I’ve grown 1.5cm??!!
I always thought I’d stopped growing at 16 years old, now I started to wonder if there had been human error in previous height checks…? Or more likely, perhaps the machine was inaccurate. Yes, that must be it. Surely I hadn’t grown??!!
Slightly confused, but highly amused, I told the nurse (via Shujin my translator!)
“Yes, I've grown,” I chuckled.
How could I be taller, but lighter??
The machine was certainly inaccurate!!
I didn’t mention the weight “loss”, the figure was negligible.
We were called into the doctor’s office and with Shujin as was my interpreter, the doctor talked with me for a bit before he took my blood pressure. He was an older doctor with grey hair and a kind face.

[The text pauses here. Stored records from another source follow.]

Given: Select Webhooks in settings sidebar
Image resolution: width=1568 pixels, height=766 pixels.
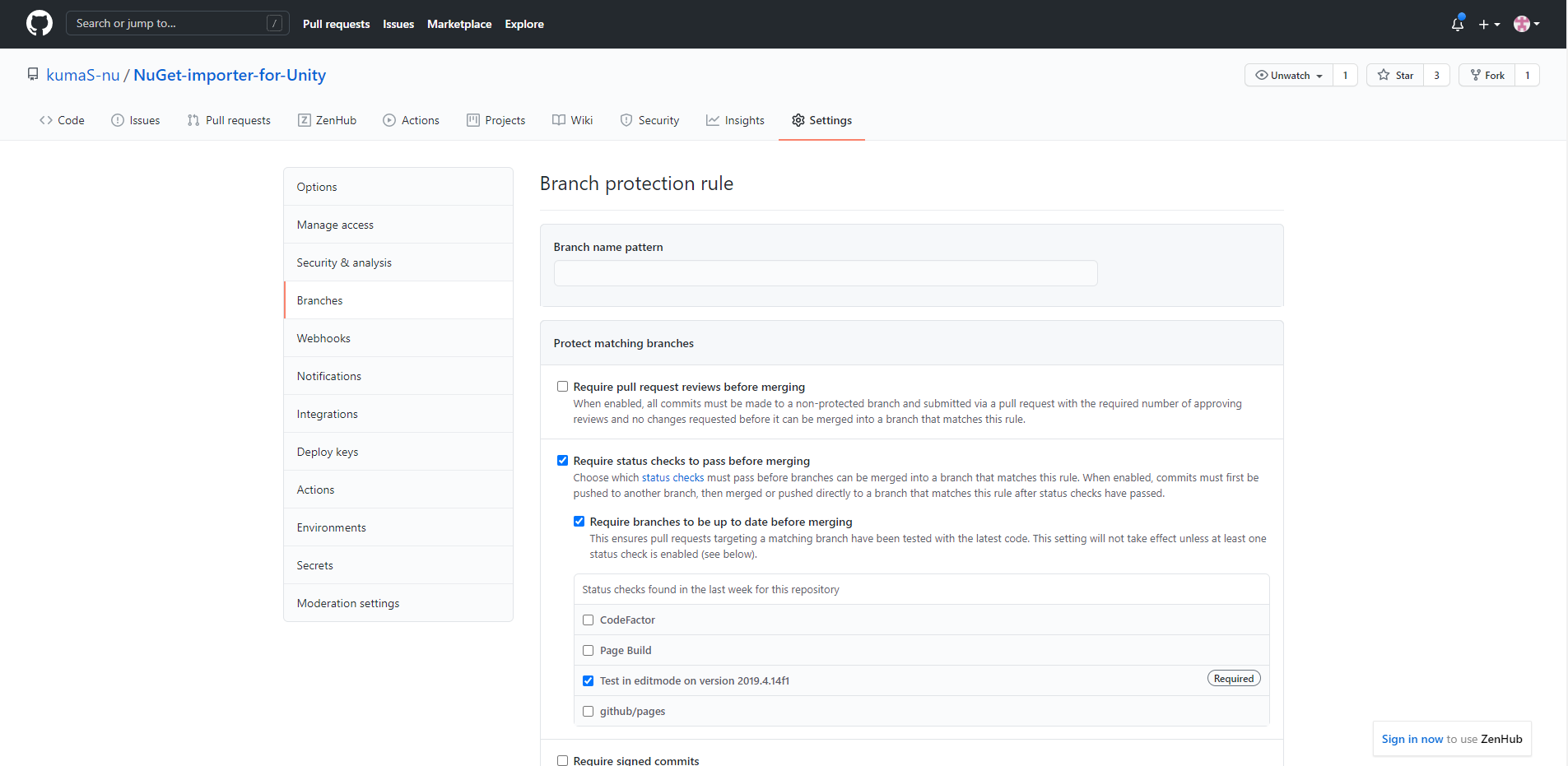Looking at the screenshot, I should [x=323, y=338].
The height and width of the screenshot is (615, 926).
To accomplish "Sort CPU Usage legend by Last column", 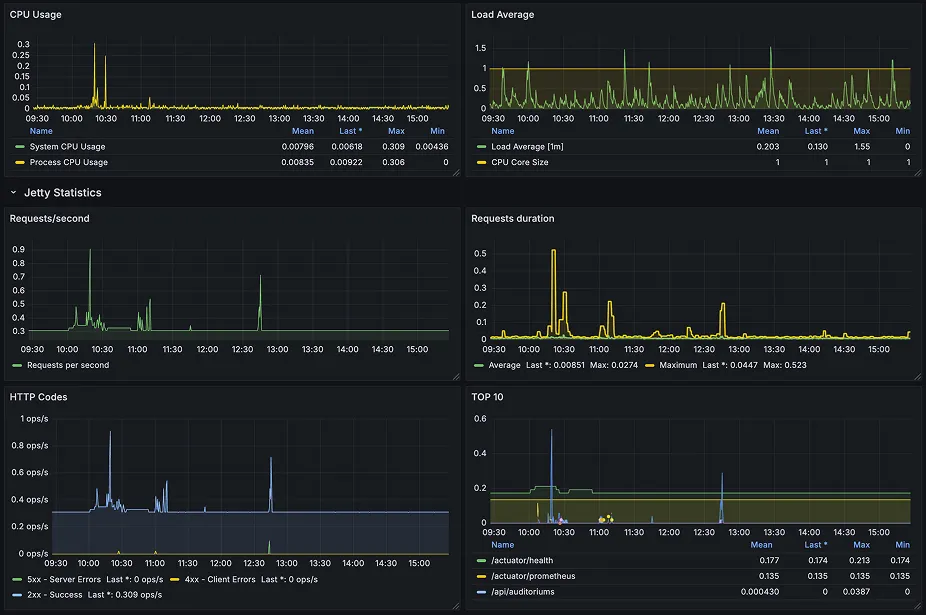I will pyautogui.click(x=350, y=131).
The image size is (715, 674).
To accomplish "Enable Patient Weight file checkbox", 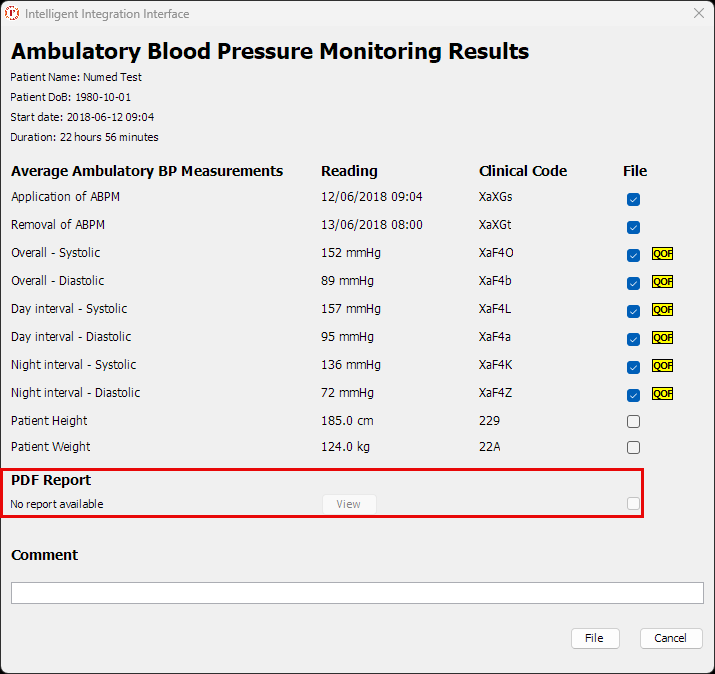I will click(x=633, y=448).
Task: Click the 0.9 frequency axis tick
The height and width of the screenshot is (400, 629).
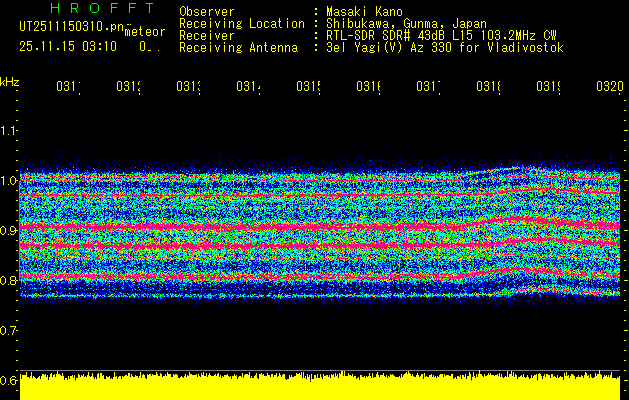Action: pos(10,230)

I felt he might be a little old-school as he didn’t have a fancy new blood pressure checking machine which I’d seen just outside his door in the second waiting area. Instead he just had the strap which he put around my arm, manually pumped it up and put his stethoscope on my arm to listen. Satisfied, he then helped himself down my shirt with his stethoscope to listen to my heart.
Well thanks for the warning!!
With blood pressure and heart rate checked he then did a gentle squeeze on each of my calf muscles. More talking and he tells me my heart is good, my blood pressure was a little low (no surprises, it usually is) and that I needed to exercise (also no surprises!).
He went on to talk about good lifestyle habits, including exercise and stretching (with a good diet) and said I needed to do this daily and then come back and if it hasn’t helped he could give me meds. Shujin said I don’t like meds and would prefer to try other options first. He didn’t push at all or dismiss us as some weirdos. We were highly impressed! Not just for his response about me not wanting meds (I didn’t feel my condition was needing of them) but also that he was rather holistic in his approach!
Once the consult was over the nurse took my blood. Right then and there. No driving across town to find a pathology clinic! Genius!
So I set to exercising every day, and doing stretches. I hoped to see some results before I went back. No follow-up consult was scheduled as that’s not how they operate, you just turned up when you wanted. So different to Australia!
At some stage I would go back and get the blood results.
And be prepared for the stethoscope!
What crazy doctor clinic experiences have you had?